Medicare and Medicaid Basics
Both Medicare and Medicaid are overseen by the Centers for Medicare & Medicaid Services (CMS). These programs are often confused, but they are very different. The most important differences are the ways in which they are funded/administered and the purpose each serves.
Medicare is a federal health insurance program for seniors, certain younger individuals with disabilities and people with end-stage renal disease. Like private health insurance plans, Medicare does not cover long-term care of any kind. This includes in-home care, assisted living, memory care and nursing home care. However, there are exceptions for the short-term provision of similar services. For example, Medicare will cover stays in skilled nursing facilities (also referred to as SNFs, nursing homes, convalescence homes, or senior rehab facilities) for short-term rehabilitation following a qualifying hospital stay.

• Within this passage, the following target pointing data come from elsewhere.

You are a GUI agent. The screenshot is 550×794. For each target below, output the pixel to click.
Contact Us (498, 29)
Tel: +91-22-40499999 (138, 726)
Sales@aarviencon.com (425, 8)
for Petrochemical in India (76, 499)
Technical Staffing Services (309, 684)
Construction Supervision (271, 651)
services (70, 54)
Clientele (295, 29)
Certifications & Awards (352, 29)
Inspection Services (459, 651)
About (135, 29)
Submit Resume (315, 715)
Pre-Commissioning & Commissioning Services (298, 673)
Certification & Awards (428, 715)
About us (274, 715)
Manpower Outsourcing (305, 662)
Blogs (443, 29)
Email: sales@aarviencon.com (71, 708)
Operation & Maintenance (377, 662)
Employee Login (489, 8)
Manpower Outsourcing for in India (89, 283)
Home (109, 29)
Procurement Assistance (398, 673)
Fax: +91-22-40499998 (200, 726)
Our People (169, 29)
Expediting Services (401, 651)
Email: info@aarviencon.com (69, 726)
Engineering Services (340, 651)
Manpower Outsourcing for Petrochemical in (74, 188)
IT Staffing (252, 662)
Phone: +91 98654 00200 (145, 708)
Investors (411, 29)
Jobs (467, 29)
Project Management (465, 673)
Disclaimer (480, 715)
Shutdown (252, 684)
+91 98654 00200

Medicaid is a jointly funded federal and state medical assistance program that provides health coverage for low-income Americans with few assets. Unlike Medicare, Medicaid programs for the elderly and disabled do cover various long-term care services. Essentially, the Medicaid long-term care program ensures that people who cannot afford the high level of care they need are still able to receive it. Seniors who meet their state’s financial eligibility requirements and have a documented medical need for nursing home level care should qualify for Medicaid coverage of their nursing home costs.
For more detailed information on how these programs differ, read What Is the Difference Between Medicare and Medicaid?

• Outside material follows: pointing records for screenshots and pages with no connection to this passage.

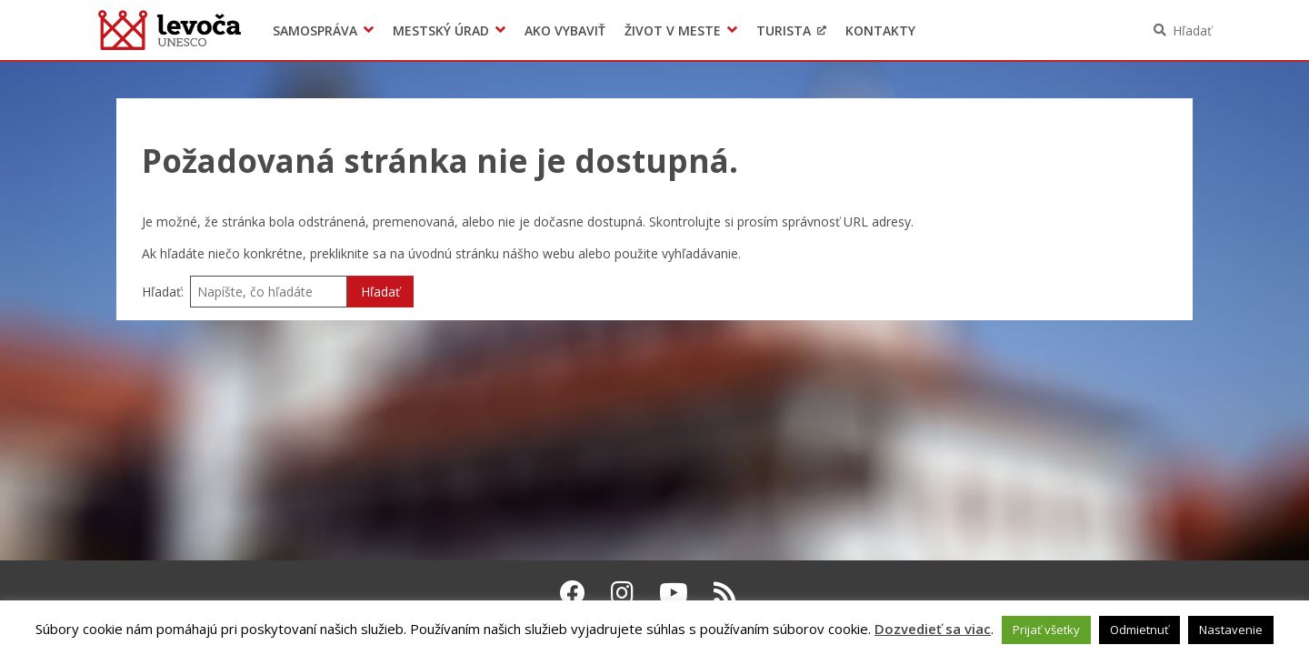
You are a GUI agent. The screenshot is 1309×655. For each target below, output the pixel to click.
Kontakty (880, 30)
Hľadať (1192, 30)
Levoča (169, 30)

Medicaid Pays for Nursing Home Care
Medicaid pays for 100 percent of a qualifying individual’s nursing home costs in a Medicaid-certified facility, but it’s important to understand that it is a needs-based program. This means that an applicant’s income and assets cannot exceed strict limits set by their state’s Medicaid program. Certain assets, such as one’s primary residence, are exempt from these limits. Applicants must also meet state-specific level of care requirements to qualify.
While nursing home care is covered by every state’s Medicaid program for all eligible applicants who need it, some states have expanded their coverage to include other types of long-term care, such as home and community based services (HCBS) and assisted living. This enables seniors with significant care needs to delay or avoid placement in nursing homes and receive services in less restrictive and more home-like environments.
Dual Eligibility for Medicare and Medicaid
Finally, keep in mind that it is possible to qualify for and be covered by both Medicare and Medicaid simultaneously. Such individuals are known as “dually eligible beneficiaries.” With dual eligibility, Medicare pays for covered medical services first and Medicaid is considered the “payer of last resort.” For example, Medicare covers qualifying health care costs for doctor’s appointments, durable medical equipment and hospitalizations while Medicaid covers qualifying remaining expenses, such as Medicare premiums and cost-sharing requirements and long-term care services.